*** DATA EXTRACT

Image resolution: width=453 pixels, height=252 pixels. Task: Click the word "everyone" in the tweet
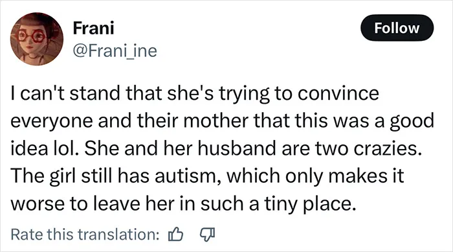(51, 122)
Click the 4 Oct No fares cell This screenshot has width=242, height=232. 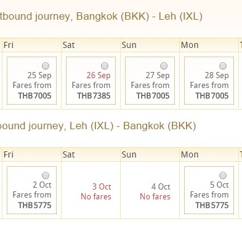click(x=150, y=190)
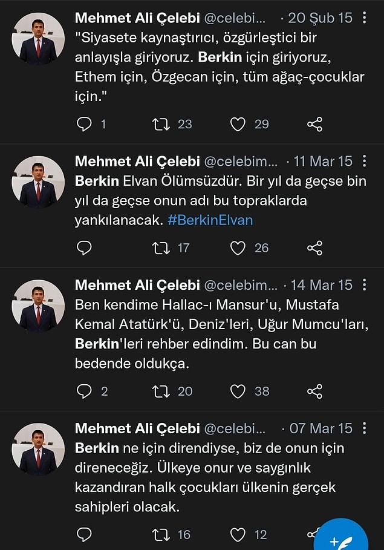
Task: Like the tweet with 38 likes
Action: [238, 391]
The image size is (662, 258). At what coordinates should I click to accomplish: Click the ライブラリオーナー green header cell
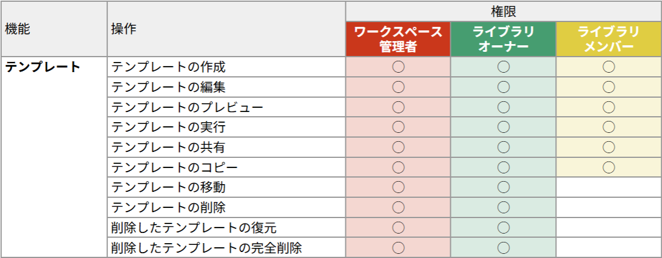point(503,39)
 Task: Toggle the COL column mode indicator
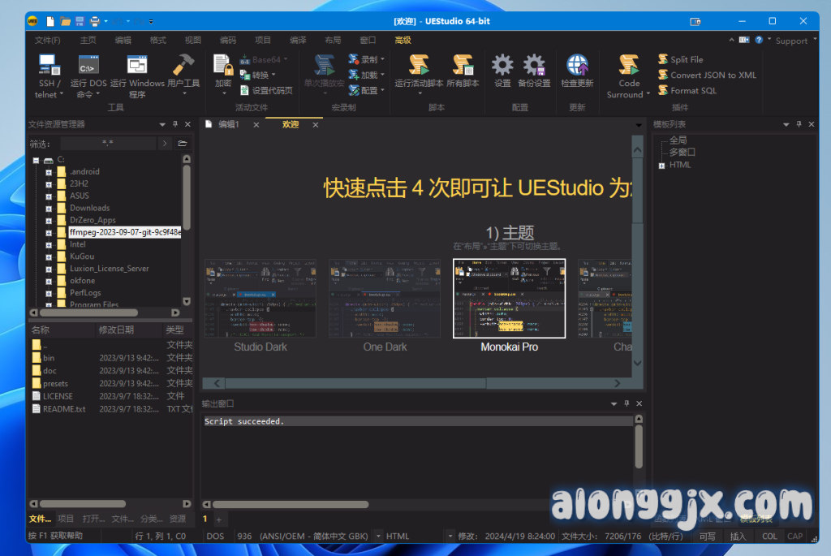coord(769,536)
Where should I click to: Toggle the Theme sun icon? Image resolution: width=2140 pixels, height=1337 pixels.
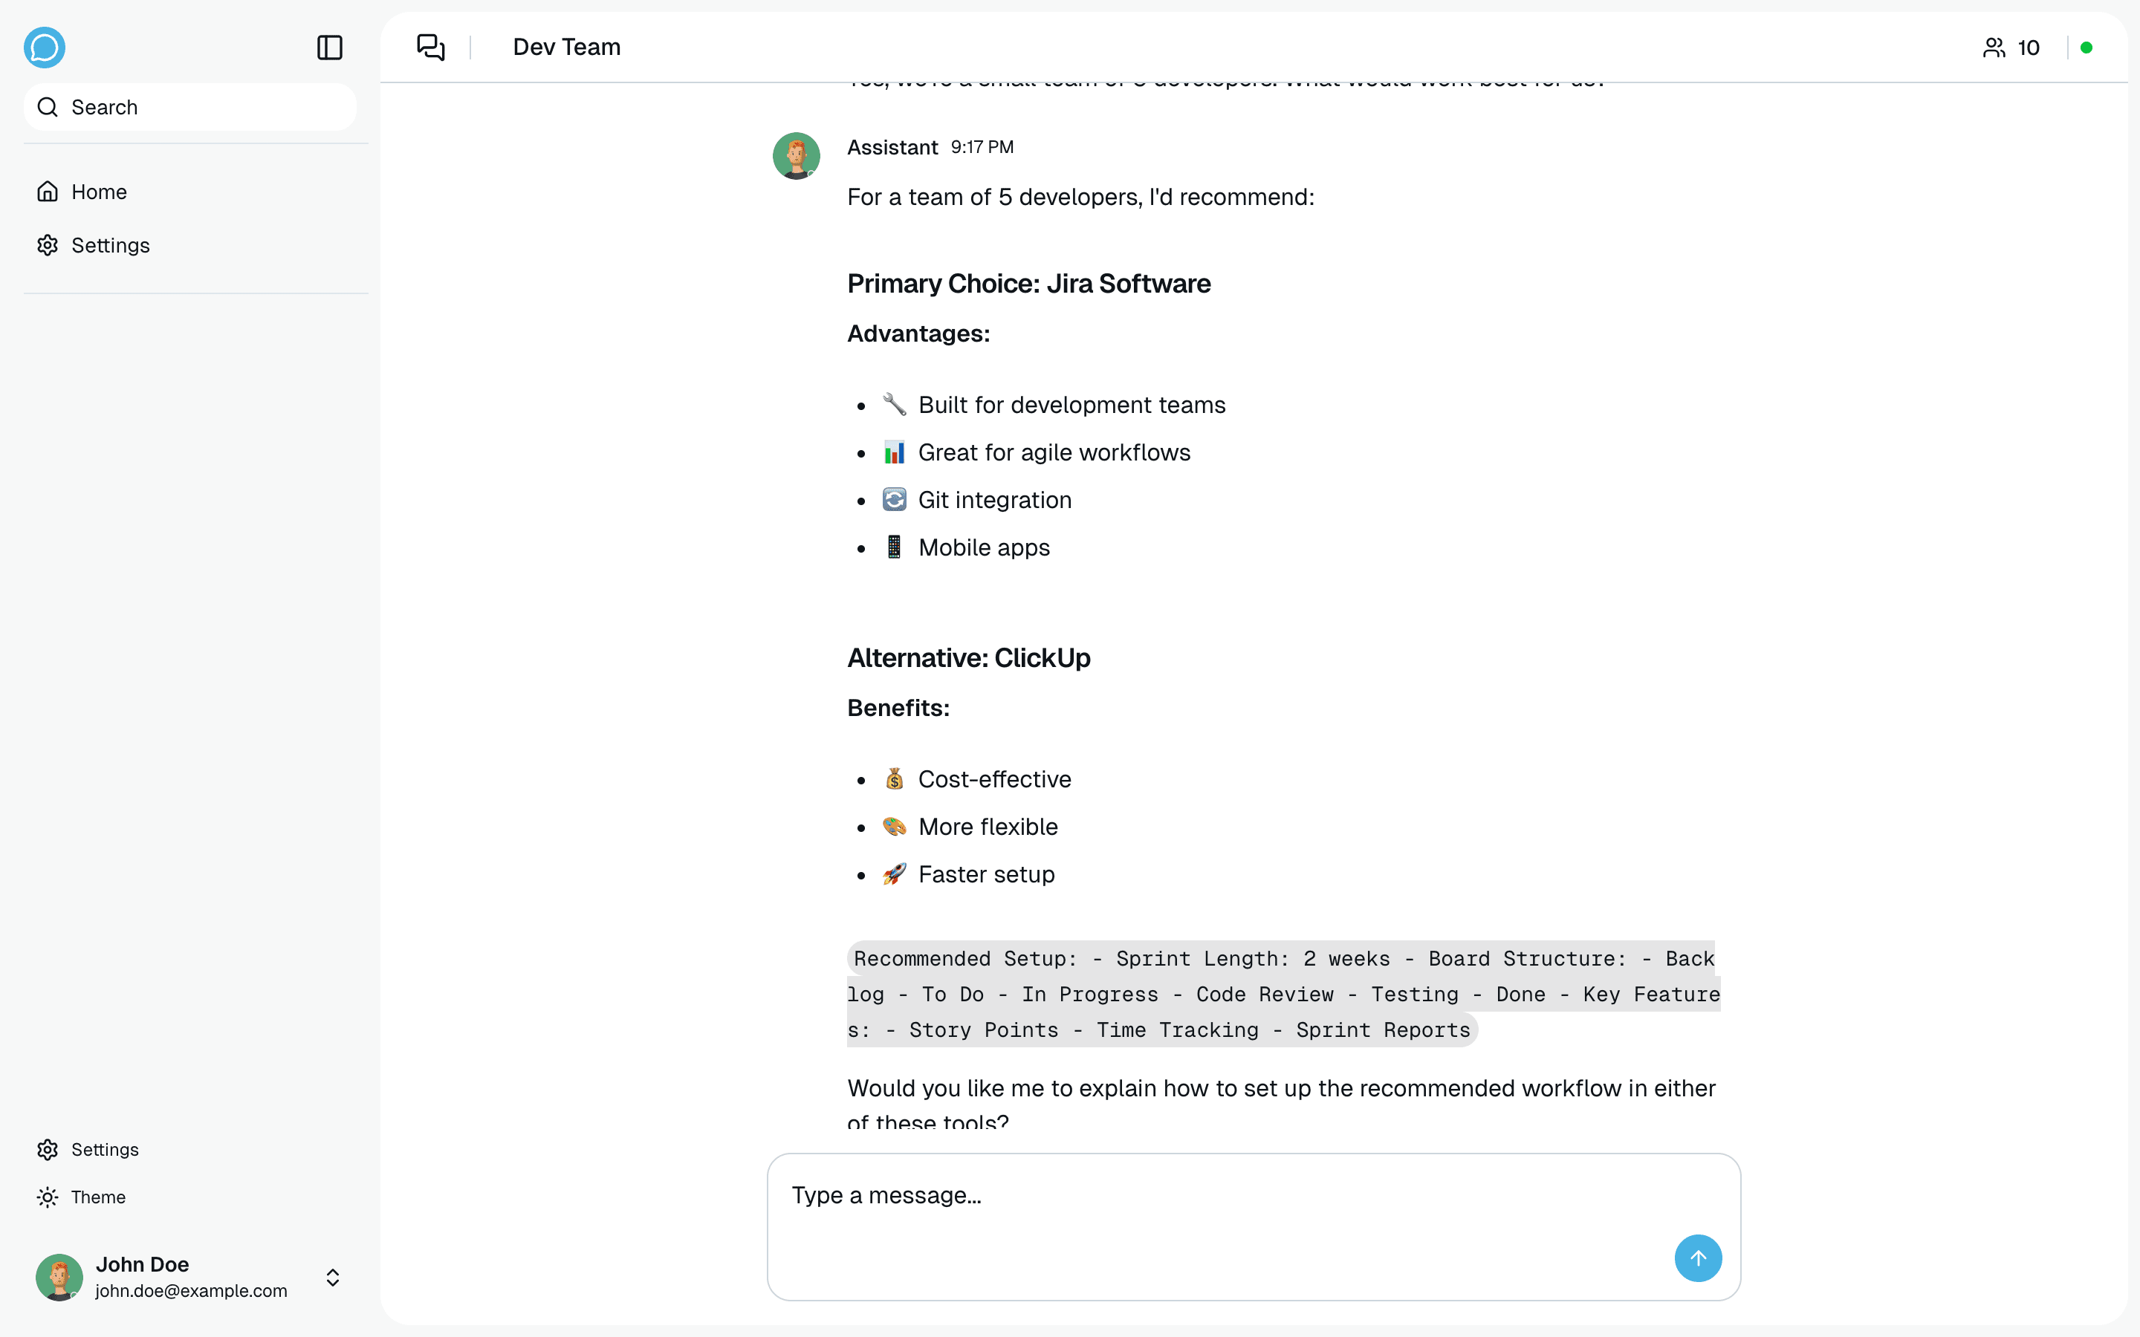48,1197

******

_ABOUT THIS TASK_
Leave every picture out, and reproduce exactly the lines from the line bearing "Where should I" through the closing line of the material above.

_TASK RESPONSE_
Where should I click to: Toggle the Theme sun icon? Image resolution: width=2140 pixels, height=1337 pixels.
48,1197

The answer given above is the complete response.